Well, clearly this meant the drive was no longer reliable and I proceeded to find a replacement. Only a few months earlier I’d phoned around to find a larger backup drive, finding out that nobody had anything larger than a 160GB IDE in stock, and that an exorbitant price. SATA drives were “about to come in”. This time, too, the first stores I tried had no large drives available, until the nice people at TecMania pointed me at WAZ, where I promptly found a 320GB SATA drive for about US$210.00, not too bad for someone in a hurry. So on Saturday I was the proud owner of a new Western Digital WD3200KS, and gained several dozen GBs space, not too bad.

The new drive’s power consumption specs were about 20% lower than the old Maxtor’s, so I was reasonably confident that it wouldn’t overheat as badly. Still, after installing it, I looked closely at the way the temperature sensor was mounted on the drive bracket. It turns out that the bracket on that side is a thin metal strip fixed to the drive with two mounting screws, and the sensor is glued on near the middle. However, even with the screws properly tightened, the metal strip arches out a little in the middle, so that there was a small air gap between the sensor place and the drive itself – clearly not a thermically optimal solution, and this might explain the huge 18C difference between the internal and external temperature readings.

I googled around and some people had indeed run into the same problem. A few had mounted external fans onto the air inlet and/or outlets, and some had even cut into the iMac cover to do so! This seemed a little radical to me, especially as it would drastically cut resale value. Another user recommended cutting off the sensor and re-gluing it onto the drive body itself, something which I actually considered doing, but I found the sensor cable would be too strained if I did so.

The actual solution I implemented is shown here:

I added the round-headed Philips screw in the middle of the mounting bracket, which goes into the center (previously unused) hole on that side of the drive. I also spread a thin layer of thermal heatsink paste onto the mounting bracket, in the space between the two holes on each side of the sensor. The air gap was completely eliminated, and indeed after I fired the system up and restored my backups, the temperature gap between internal and external sensors was reduced to a much more reasonable 4C.

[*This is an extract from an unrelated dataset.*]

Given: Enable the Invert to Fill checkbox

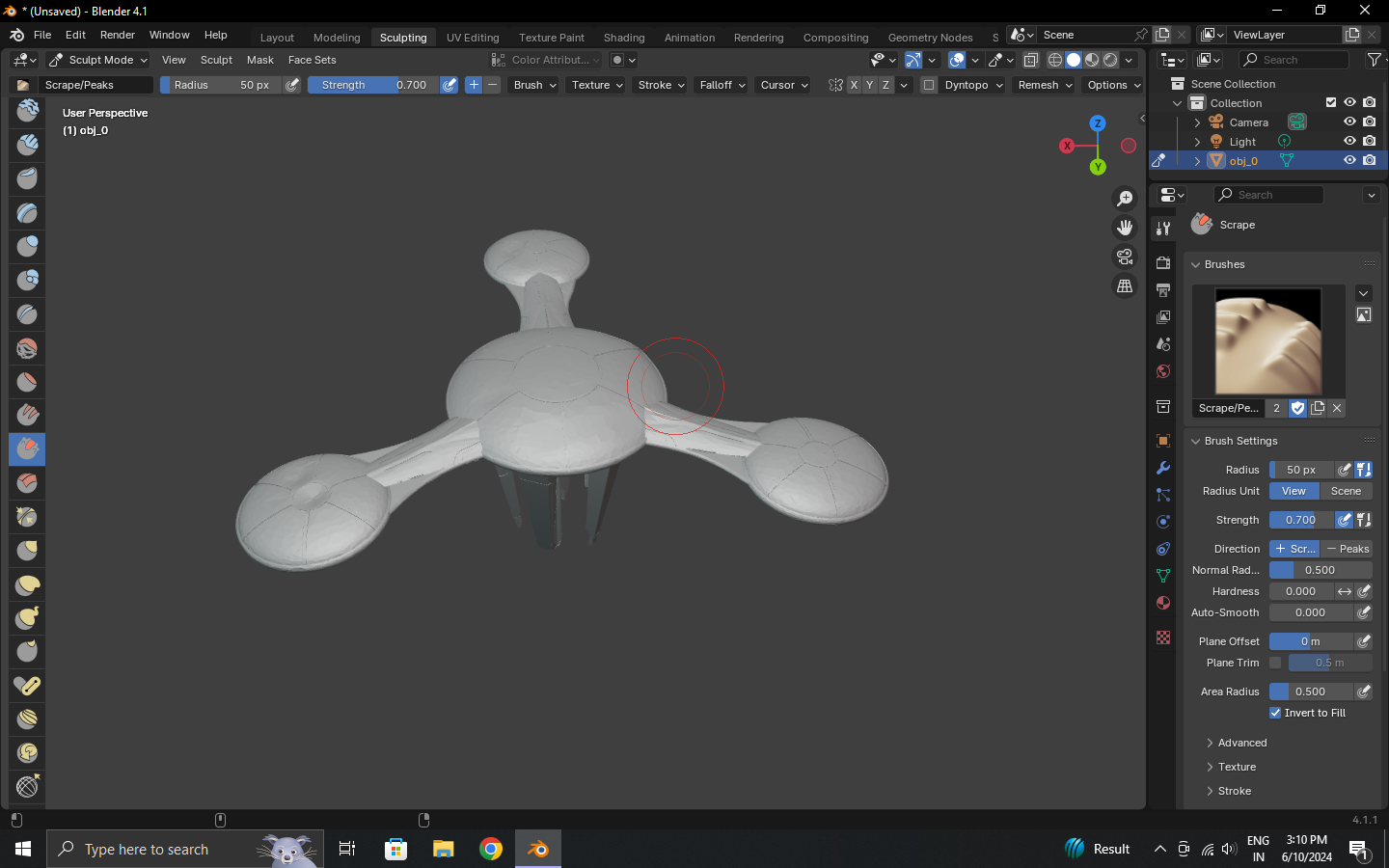Looking at the screenshot, I should tap(1275, 713).
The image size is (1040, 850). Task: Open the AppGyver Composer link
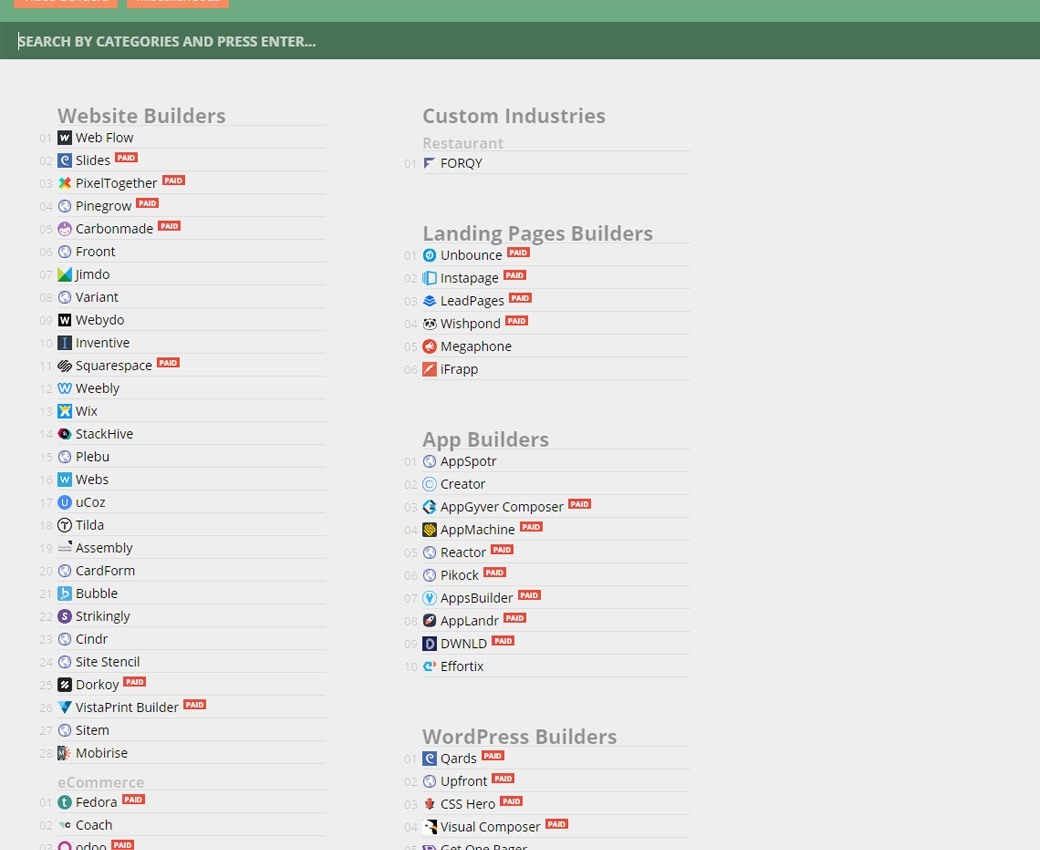point(502,507)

This means that the drive peaks at about 58C; still within the nominal operating range of 60C max, but uncomfortably close to the upper limit. By coincidence while I was doing this, I became aware of a Google paper (pdf) about disk failures. Very interesting; they investigated an awful lot of drives, and concluded that elevated temperature wasn’t necessarily a factor; then again, their operating temperatures were below 50C.

Meanwhile, I’m monitoring the drive closely and think of alternate methods to make the sensor’s temperature track the drive’s temperature more closely (which would make the cooling fan kick in a little earlier). My first attempt, putting a piece of tape over the sensor to take it out of the fan’s airstream, didn’t make any appreciable difference.

Update: Another paper on disk failures just came out. Also very interesting.